Title:Beyond B-Cell Epitopes: Curating Positive Data on Antipeptide Paratope Binding to Support Peptide-Based Vaccine Design
Volume: 28
Issue: 8
Author(s): Salvador Eugenio C. Caoili*
Affiliation:
- Biomedical Innovations Research for Translational Health Science (BIRTHS) Laboratory, Department of Biochemistry and Molecular Biology, College of Medicine, University of the Philippines Manila, Manila,Philippines
Keywords:
Epitopes, paratopes, antigens, antibodies, peptides, proteins, vaccines, conformational disorder.
Abstract:
Background: B-cell epitope prediction is a computational approach originally developed
to support the design of peptide-based vaccines for inducing protective antibody-mediated immunity,
as exemplified by neutralization of biological activity (e.g., pathogen infectivity). Said approach
is benchmarked against experimentally obtained data on paratope-epitope binding; but such
data are curated primarily on the basis of immune-complex structure, obscuring the role of antigen
conformational disorder in the underlying immune recognition process.
Objective: This work aimed to critically analyze the curation of epitope-paratope binding data that
are relevant to B-cell epitope prediction for peptide-based vaccine design.
Methods: Database records on neutralizing monoclonal antipeptide antibody immune-complex
structure were retrieved from the Immune Epitope Database (IEDB) and analyzed in relation to
other data from both IEDB and external sources including the Protein Data Bank (PDB) and published
literature, with special attention to data on conformational disorder among paratope-bound
and unbound peptidic antigens.

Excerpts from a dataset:
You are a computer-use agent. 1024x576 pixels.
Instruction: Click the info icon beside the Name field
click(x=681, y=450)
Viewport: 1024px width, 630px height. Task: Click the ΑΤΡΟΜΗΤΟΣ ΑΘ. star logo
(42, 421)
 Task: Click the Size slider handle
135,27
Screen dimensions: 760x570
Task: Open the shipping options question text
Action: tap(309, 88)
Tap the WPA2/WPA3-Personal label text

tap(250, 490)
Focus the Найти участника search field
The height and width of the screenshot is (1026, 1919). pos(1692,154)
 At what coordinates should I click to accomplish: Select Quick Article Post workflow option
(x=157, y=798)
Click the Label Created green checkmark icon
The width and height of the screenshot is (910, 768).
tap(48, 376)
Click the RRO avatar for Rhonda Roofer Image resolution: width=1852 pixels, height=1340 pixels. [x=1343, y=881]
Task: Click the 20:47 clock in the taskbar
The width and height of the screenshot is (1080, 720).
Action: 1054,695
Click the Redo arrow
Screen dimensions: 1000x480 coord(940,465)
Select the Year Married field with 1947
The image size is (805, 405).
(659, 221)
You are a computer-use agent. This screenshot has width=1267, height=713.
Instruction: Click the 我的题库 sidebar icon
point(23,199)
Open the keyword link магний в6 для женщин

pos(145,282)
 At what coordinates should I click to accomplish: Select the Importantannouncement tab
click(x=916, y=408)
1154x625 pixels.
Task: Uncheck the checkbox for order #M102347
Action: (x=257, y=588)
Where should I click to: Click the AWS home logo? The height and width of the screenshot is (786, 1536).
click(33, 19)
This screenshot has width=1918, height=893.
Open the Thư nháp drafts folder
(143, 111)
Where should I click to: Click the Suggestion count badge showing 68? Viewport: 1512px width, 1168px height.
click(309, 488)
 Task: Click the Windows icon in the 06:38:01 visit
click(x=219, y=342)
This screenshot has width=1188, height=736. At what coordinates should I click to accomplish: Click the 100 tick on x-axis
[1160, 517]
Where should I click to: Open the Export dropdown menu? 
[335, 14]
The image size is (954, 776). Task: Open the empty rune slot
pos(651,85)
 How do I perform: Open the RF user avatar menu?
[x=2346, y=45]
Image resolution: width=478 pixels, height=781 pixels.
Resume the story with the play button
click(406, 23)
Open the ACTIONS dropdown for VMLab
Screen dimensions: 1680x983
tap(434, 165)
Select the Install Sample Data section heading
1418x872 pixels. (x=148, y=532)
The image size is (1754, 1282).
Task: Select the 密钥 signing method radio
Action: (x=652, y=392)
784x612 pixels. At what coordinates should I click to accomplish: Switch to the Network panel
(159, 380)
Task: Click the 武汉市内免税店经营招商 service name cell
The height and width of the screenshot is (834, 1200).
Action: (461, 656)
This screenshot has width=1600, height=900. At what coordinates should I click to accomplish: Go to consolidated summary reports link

*Check your understanding:*
• 1. In the abstract on B-cell epitope data, which database supplied the records on neutralizing monoclonal antipeptide antibody immune-complex structure?
• 2. Continue the abstract on curating antipeptide paratope binding data from the point where it stops.

*Your responses:*
• 1. The Immune Epitope Database (IEDB).

• 2.
Results: Data analysis revealed key examples of antipeptide antibodies that recognize conformationally
disordered B-cell epitopes and thereby neutralize the biological activity of cognate targets
(e.g., proteins and pathogens), with inconsistency noted in the mapping of some epitopes due to reliance
on immune-complex structural details, which vary even among experiments utilizing the
same paratope-epitope combination (e.g., with the epitope forming part of a peptide or a protein).
Conclusion: The results suggest an alternative approach to curating paratope-epitope binding data
based on neutralization of biological activity by polyclonal antipeptide antibodies, with reference
to immunogenic peptide sequences and their conformational disorder in unbound antigen structures.